With Game Two tonight (9 p.m., NBCSN) in the desert, the Coyotes have a short turnaround to figure out a way to stop this Los Angeles juggernaut or it could end up being a short series.

"We know we need to be better," Coyotes forward Boyd Gordon said Monday after practice. "They're a very good team, they work hard, they compete and they battle. If we come out like we did in Game One we'll be in big trouble."

The Kings have been doing this all playoffs.

The West's last team to get in, Los Angeles has arguably been the NHL's best team in the playoffs, its combination of grit, skill and superb goaltending overwhelming opponents.

The Kings knocked off No. 1 seed Vancouver in five games, swept second-seeded St. Louis in the second round and dominated Phoenix in the opener of the conference finals.

With a week off since beating the Blues, Los Angeles picked up where it left off instead of showing any signs of rust, attacking the Coyotes from the opening faceoff. The Kings outshot Phoenix, 17-4, in the first period, overcame two miscues by usually steady goalie Jonathan Quick and didn't give the Coyotes much of a chance to fight back after Dustin Brown scored early in the third period.

Dwight King sealed it with his second goal of the night into an empty net, sending Los Angeles to its sixth straight road playoff victory -- one short of the NHL record for one postseason -- and another surge along its wave of momentum.

These Kings are on such a roll they don't care who's on the ice against them; just line up and go after the players in front of you, whoever they are.
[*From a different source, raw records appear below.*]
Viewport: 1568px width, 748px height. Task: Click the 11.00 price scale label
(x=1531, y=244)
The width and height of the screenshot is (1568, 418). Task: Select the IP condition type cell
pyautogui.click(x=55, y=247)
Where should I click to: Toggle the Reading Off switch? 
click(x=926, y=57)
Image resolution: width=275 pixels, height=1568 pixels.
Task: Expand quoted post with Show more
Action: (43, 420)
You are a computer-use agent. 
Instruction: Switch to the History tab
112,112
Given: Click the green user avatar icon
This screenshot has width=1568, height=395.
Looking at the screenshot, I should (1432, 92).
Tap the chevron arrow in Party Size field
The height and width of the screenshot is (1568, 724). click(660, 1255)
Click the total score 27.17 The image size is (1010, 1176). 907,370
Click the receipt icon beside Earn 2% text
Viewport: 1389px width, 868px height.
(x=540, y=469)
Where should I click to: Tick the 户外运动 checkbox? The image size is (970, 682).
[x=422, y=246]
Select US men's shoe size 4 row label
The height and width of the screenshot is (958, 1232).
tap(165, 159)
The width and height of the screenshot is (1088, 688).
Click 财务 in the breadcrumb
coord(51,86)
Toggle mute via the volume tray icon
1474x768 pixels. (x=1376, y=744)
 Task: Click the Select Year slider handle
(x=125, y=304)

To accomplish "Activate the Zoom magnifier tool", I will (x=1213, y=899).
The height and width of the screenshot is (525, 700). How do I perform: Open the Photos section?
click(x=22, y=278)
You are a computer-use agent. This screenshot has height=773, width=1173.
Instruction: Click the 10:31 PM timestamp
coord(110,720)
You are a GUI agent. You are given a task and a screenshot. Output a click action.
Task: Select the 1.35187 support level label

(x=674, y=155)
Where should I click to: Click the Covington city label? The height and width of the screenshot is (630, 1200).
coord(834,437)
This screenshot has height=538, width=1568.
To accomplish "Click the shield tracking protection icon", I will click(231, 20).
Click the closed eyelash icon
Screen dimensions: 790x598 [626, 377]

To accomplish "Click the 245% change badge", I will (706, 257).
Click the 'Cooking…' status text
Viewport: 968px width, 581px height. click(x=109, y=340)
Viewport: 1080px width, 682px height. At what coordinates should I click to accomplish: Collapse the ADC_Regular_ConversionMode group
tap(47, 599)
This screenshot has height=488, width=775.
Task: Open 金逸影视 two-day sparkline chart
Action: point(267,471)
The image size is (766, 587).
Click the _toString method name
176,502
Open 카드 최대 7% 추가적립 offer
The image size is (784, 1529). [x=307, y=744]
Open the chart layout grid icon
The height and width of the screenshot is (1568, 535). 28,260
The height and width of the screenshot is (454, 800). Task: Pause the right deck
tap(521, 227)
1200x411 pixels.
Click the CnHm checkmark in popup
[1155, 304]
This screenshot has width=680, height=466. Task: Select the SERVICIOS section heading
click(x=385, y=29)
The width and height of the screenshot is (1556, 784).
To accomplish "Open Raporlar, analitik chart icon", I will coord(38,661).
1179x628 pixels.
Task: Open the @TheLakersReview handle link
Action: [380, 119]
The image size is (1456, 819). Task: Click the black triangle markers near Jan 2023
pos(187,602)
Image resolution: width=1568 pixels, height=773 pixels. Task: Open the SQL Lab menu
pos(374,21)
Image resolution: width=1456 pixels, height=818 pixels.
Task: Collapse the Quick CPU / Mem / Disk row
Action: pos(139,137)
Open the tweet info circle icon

"We know how we play and don't worry about the matchups," Kings center Jarret Stoll said. "We know all four lines can play, all four centermen can play in every situation. When you have that, that's pretty important to the team."


Hunter leaves Caps

ARLINGTON, Va. -- Dale Hunter quit as coach of the Washington Capitals on Monday after less than one full season in the job, telling the team he wants to return to his family in Canada.

"It was the right thing to do," Hunter said.

He is the owner of the London Knights of the Ontario Hockey League, a junior hockey team currently playing for the Memorial Cup. One of his three children is an assistant coach with the Knights, and Hunter's brother Mark took over as head coach when Hunter left to join the Capitals in November, replacing the fired Bruce Boudreau.

"I'm going home," Hunter said, a couple of hours after delivering the news to Capitals General Manager George McPhee. "I've got a good thing going there with the family."

Hunter met with McPhee at the team's practice facility on Monday morning, two days after the Capitals were eliminated from the playoffs in the Eastern Conference semifinals.